> [Passage provided]
*** Block opens ***

Chuck loved everything about it.

But there was only so much financial security that this line of work offered him, so with a little trepidation, he jumped into the corporate world in 1983, a financially stable job that eventually relocated he and Patty to Denver in the late 80s.

The Dilemma

So that was life for 25 years. But a year ahead of his silver anniversary at work (in 2009), he began weighing his retirement options, coming up with three ideas as to how to spend his post-engineering days.

The first included a move back Southern California for a life on the beach. There he could dabble in the fix and flip real estate market. “That was more thinking what my wife would enjoy,” he says. “A couple of blocks off the beach…” Sounds like a nice retirement for most.

Or he and Patty could buy a camper van and spend a few years driving around the United States. He didn’t think she would care for that as much, however.

Then there was the idea of going back to his roots and finding a small farm in a great little agricultural community. It was an idea his wife could get behind, and it could help him live out his dream.

As luck would have it, daughter Brooke and her husband Brad found this perfect vineyard for sale high atop East Orchard Mesa in Palisade. Brooke started lobbying, and Chuck found himself pondering a future along the Western Slope, which fondly reminded him of his childhood home.

He’d always loved wine and agriculture in general — he even toyed in home winemaking in the late 70s and early 80s. “For me its just really a nice way to spend your life, living in an agricultural community. It was a bit selfish I guess,” he says of retiring to a life on the vineyard. “Brooke and Brad have their own selves to blame.”

No one will blame him for following what seems like a destiny. “This is where my heart is,” he says.

*** Block closes ***

Answer these questions about the passage on Chuck's retirement:
(a) In what year did Chuck move into the corporate world?
(b) Where was the vineyard that Brooke and Brad found for sale?
(c) During what years did Chuck try home winemaking?
Use only the text to answer.

> [Source data]

*** Block opens ***

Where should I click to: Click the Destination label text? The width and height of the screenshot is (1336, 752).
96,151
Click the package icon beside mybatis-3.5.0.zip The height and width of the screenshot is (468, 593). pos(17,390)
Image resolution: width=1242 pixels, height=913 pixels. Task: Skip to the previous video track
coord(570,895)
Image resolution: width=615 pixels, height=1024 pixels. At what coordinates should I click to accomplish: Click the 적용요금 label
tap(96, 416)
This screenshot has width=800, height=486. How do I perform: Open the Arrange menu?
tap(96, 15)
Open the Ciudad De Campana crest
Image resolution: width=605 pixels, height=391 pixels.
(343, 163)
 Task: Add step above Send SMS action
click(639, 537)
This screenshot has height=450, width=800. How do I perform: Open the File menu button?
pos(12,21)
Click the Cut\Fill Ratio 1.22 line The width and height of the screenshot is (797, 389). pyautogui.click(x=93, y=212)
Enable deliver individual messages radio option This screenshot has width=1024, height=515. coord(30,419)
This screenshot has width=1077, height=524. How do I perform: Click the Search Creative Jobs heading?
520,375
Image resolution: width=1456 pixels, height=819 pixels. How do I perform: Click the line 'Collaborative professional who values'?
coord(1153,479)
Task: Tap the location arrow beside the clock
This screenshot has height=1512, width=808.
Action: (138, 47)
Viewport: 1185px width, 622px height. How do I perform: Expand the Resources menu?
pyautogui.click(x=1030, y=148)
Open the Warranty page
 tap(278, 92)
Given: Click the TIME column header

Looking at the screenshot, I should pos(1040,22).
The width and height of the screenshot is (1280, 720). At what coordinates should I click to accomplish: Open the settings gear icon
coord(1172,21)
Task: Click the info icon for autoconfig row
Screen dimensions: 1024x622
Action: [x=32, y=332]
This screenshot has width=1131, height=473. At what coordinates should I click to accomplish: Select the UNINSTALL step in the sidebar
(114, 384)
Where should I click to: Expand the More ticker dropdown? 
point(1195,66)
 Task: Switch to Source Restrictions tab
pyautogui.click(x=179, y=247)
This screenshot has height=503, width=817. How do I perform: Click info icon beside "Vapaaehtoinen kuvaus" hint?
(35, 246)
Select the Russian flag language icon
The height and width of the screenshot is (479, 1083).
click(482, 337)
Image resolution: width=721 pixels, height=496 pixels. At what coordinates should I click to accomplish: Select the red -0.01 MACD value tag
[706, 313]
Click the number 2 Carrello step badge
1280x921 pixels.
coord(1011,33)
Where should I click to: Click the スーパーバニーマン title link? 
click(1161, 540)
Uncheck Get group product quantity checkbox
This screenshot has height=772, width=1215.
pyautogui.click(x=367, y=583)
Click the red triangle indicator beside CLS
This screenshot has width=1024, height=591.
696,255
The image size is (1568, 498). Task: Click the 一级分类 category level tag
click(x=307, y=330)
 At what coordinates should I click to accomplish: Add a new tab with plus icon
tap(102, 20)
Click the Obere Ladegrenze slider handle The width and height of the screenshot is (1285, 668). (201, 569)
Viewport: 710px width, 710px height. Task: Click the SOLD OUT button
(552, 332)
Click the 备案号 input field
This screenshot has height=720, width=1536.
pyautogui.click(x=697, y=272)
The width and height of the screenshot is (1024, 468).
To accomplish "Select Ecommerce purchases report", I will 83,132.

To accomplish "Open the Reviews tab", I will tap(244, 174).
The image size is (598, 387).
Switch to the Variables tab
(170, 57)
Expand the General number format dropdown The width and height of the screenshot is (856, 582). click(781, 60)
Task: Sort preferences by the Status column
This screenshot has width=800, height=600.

*** Block closes ***

> [Answer below]
(a) 1983
(b) High atop East Orchard Mesa in Palisade
(c) The late 70s and early 80s